### Exercise
Transcribe the lines below exactly, beginning with the line that holds "Given: Click the" and ending with the final line, both included. Pictures are to be left out.

(Dataset entries)
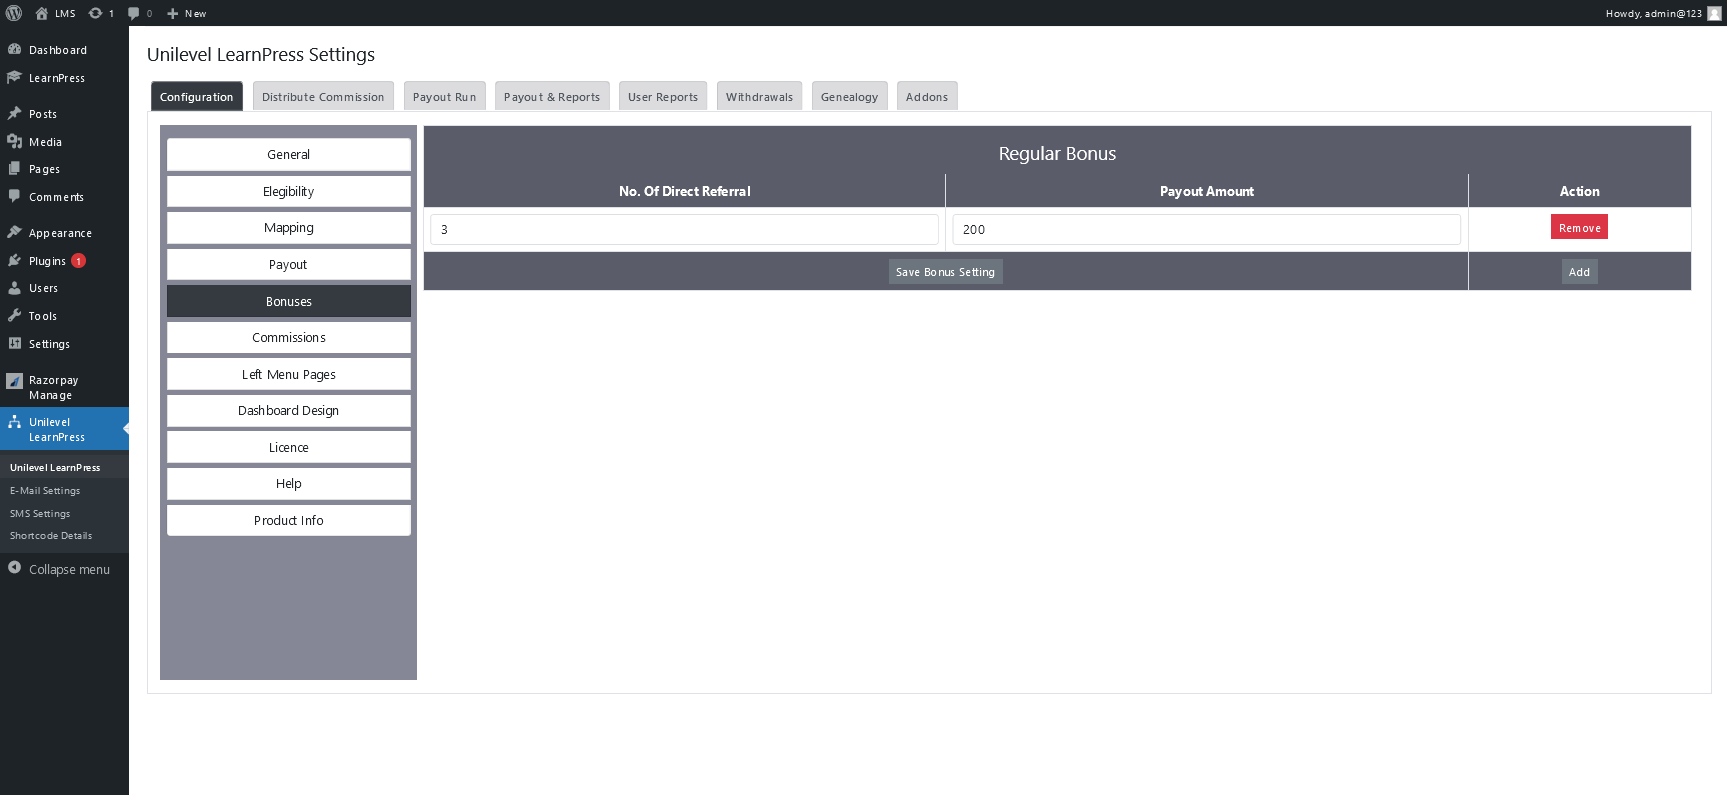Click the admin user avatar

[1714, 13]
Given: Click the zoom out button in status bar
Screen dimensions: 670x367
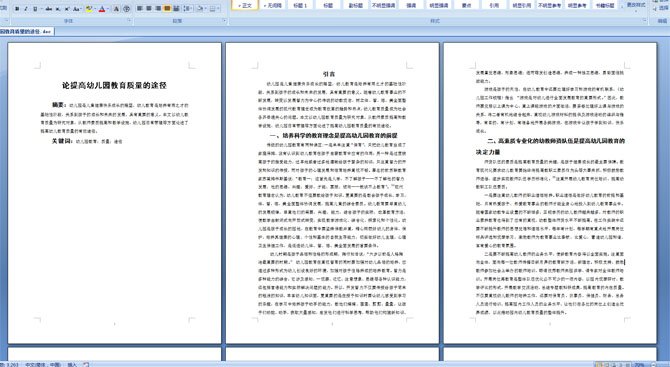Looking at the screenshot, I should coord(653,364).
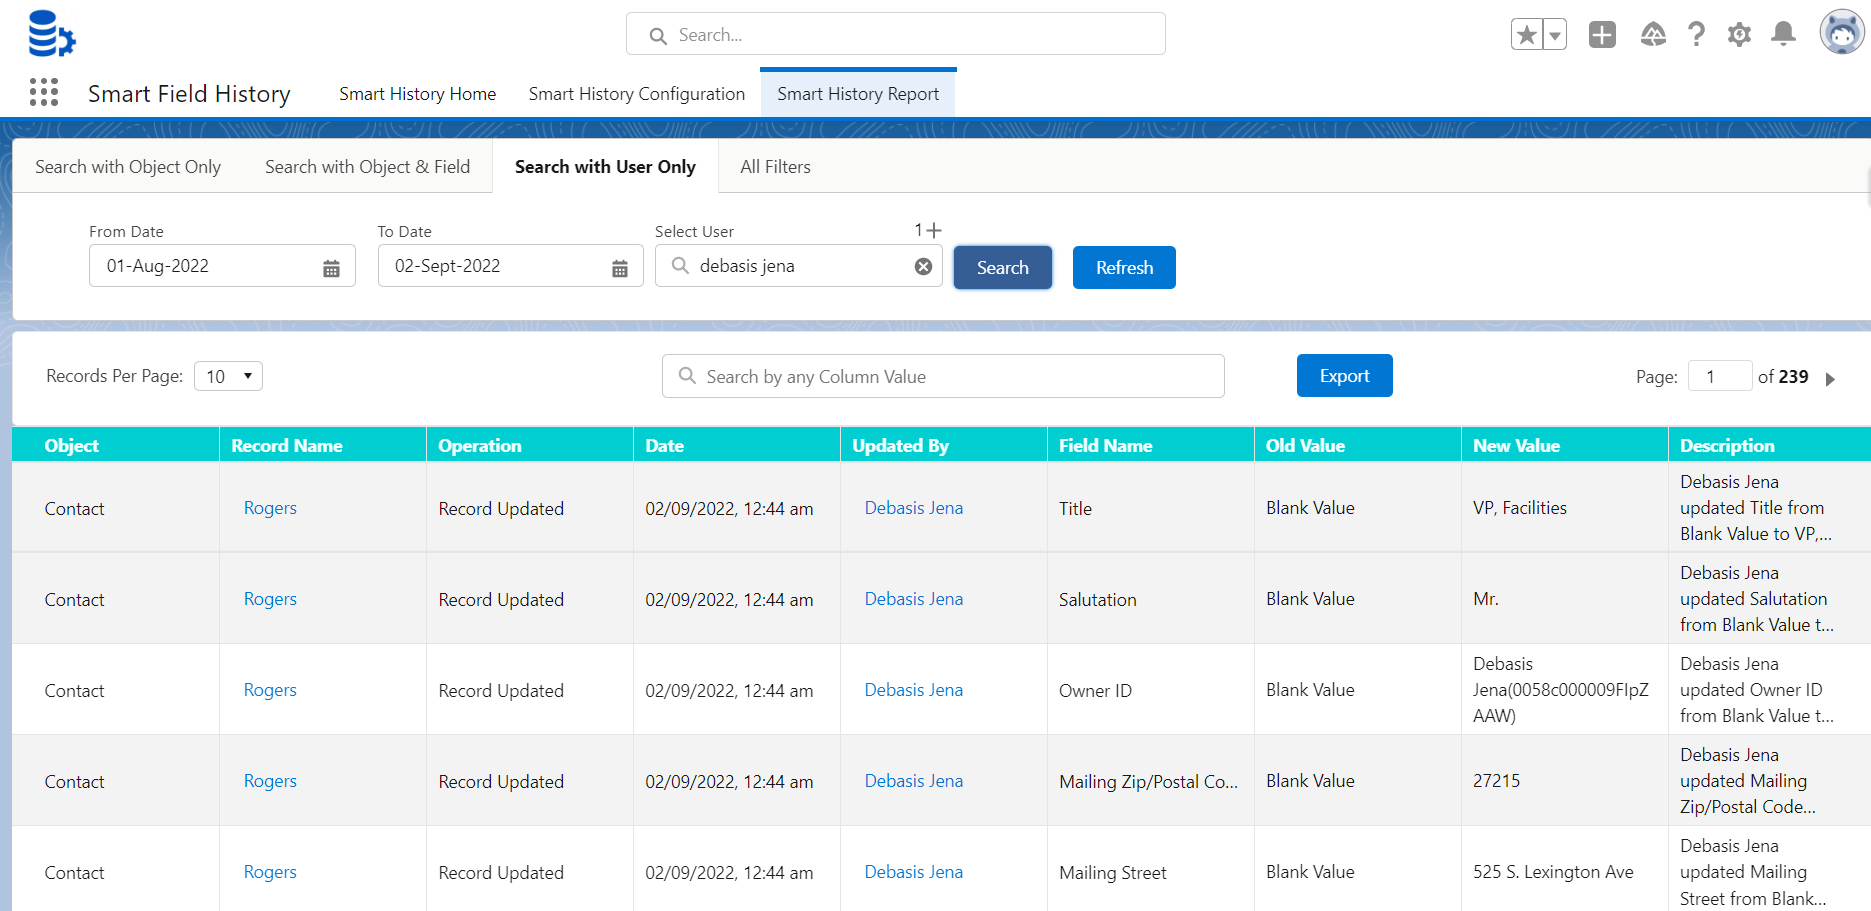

### Output of the task
Given: Click the zoom out button in status bar
Screen dimensions: 670x367
Looking at the screenshot, I should coord(653,364).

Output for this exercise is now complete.